We keep getting back to numpy arrays as a basis for computer
graphics.  Linear algebra with numpy.matrix looks like a good
way to go in a digital math class.

>From Cut-the-Knot, this 9x9 invertible matrix:

>>> import numpy as np

A result of cutting and pasting:

>>> m = """1 1 1 1 1 0 1 0 0
 0 1 0 1 0 1 1 0 1
 1 1 1 0 1 1 1 0 1
 0 1 1 1 0 0 0 1 1
 0 1 0 1 1 1 0 1 0
 1 1 0 0 0 1 1 1 0
 1 0 0 1 1 0 1 1 1
 1 0 1 1 0 1 0 1 0
 0 0 1 0 1 1 1 1 1""".split()

Convert to integers:

>>> mat = np.matrix(np.array([int(x) for x in m]).reshape(9,9))
>>> mat
matrix([[1, 1, 1, 1, 1, 0, 1, 0, 0],
        [0, 1, 0, 1, 0, 1, 1, 0, 1],
        [1, 1, 1, 0, 1, 1, 1, 0, 1],
        [0, 1, 1, 1, 0, 0, 0, 1, 1],
        [0, 1, 0, 1, 1, 1, 0, 1, 0],
        [1, 1, 0, 0, 0, 1, 1, 1, 0],
        [1, 0, 0, 1, 1, 0, 1, 1, 1],
        [1, 0, 1, 1, 0, 1, 0, 1, 0],
        [0, 0, 1, 0, 1, 1, 1, 1, 1]])

Getting the inverse is now as simple as:

>>> print np.round(mat.I, 2)  # that's mat.I with I for Inverse

[[-0.17 -0.23  0.48 -0.07 -0.12  0.11  0.32  0.27 -0.51]
 [ 0.07 -0.07  0.2   0.33  0.2   0.27 -0.2  -0.33 -0.27]
 [ 0.32 -0.12 -0.04  0.2  -0.24 -0.12 -0.36  0.2   0.32]
 [ 0.23  0.37 -0.32 -0.07  0.08 -0.29  0.12  0.27 -0.11]
 [ 0.08 -0.28  0.24 -0.2   0.44 -0.28  0.16 -0.2   0.08]
 [-0.27  0.27  0.2  -0.33  0.2  -0.07 -0.2   0.33  0.07]
 [ 0.48  0.32 -0.56 -0.2  -0.36  0.32 -0.04 -0.2   0.48]
 [-0.11 -0.29 -0.32  0.27  0.08  0.37  0.12 -0.07  0.23]
 [-0.51  0.11  0.48  0.27 -0.12 -0.23  0.32 -0.07 -0.17]]

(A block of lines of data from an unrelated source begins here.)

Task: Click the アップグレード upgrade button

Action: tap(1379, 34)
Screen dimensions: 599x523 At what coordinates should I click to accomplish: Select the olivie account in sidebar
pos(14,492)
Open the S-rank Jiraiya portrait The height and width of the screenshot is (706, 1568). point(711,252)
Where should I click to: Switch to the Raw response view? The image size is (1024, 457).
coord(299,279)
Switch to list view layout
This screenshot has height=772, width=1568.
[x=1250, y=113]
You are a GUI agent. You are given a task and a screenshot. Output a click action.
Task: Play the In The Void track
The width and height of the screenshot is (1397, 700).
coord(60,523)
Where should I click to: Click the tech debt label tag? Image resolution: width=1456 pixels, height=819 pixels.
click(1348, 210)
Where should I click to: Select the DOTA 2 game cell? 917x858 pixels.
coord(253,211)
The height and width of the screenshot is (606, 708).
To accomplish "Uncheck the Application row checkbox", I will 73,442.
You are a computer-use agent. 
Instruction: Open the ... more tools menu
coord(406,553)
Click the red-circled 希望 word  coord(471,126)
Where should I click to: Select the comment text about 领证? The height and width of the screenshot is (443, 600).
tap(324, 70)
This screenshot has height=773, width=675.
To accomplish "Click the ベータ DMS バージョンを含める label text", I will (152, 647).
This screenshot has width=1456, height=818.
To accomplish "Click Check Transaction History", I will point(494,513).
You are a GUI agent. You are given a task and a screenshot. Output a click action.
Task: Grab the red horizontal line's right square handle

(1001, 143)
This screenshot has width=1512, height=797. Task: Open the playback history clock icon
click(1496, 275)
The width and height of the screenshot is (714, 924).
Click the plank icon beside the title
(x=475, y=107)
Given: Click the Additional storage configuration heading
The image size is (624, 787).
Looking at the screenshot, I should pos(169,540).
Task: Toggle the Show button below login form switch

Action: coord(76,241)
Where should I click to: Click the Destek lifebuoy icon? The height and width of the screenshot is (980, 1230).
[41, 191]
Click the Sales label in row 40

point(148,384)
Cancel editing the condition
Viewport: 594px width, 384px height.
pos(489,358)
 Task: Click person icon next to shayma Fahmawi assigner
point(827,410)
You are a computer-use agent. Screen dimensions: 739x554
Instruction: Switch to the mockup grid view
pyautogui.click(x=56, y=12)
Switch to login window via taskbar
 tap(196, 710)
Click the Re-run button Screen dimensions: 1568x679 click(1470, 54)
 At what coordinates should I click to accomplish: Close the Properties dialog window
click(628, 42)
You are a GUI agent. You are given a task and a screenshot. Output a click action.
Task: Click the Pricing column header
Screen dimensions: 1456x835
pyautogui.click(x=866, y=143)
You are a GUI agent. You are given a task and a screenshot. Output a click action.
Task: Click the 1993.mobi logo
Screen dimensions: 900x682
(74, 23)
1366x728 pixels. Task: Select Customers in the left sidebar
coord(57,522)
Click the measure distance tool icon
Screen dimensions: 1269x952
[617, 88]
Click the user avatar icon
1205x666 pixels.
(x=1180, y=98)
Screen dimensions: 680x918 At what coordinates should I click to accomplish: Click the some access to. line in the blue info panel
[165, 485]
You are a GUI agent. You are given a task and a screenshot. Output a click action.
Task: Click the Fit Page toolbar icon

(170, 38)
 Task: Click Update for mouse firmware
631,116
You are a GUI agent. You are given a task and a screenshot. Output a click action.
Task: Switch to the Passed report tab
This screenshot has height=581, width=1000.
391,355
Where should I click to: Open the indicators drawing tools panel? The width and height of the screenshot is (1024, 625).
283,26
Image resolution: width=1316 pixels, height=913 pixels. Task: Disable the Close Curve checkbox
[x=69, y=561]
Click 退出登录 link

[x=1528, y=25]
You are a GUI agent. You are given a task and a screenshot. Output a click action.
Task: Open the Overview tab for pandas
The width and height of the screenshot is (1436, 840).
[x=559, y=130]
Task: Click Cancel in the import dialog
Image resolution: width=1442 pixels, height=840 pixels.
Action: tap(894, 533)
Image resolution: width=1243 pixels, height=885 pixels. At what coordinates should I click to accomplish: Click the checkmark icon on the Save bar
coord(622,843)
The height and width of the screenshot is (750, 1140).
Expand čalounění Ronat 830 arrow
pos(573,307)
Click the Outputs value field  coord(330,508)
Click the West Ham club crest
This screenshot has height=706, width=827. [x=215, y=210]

http://www.cut-the-knot.org/explain_game.shtml

Connecting the dots twixt Pycuda and numpy:
http://documen.tician.de/pycuda/array.html#pycuda.gpuarray.GPUArray

Perry Greenfield has had much to do with getting Python
going at the Space Telescope Science Institute (STScI).
We invited him to give a lightning talk during my class,
but he was stuck in Amsterdam owing to the volcanic
ash problem in Iceland.

http://www.scipy.org/wikis/topical_software/Tutorial

http://stsdas.stsci.edu/perry/pydatatut.pdf
(144 pages by Perry Greenfield and Robert Jedrzejewski
-- about analyzing astronomical imagery in Python with
numpy, pyfits, numdisplay etc.).

Numpy has a lot in common with IDL, an inhouse analysis
language for many on the Hubble project.  In sharing
research data with the wider public however, it's easier if the
files might be worked on by free and open source software.
IDL ain't cheap.

http://www.cfa.harvard.edu/~jbattat/computer/python/science/idl-numpy.html

Speaking of Cuda (used to code for the GPU vs. the CPU), there's
a PyopenCL as well, also by Andreas Klöckner.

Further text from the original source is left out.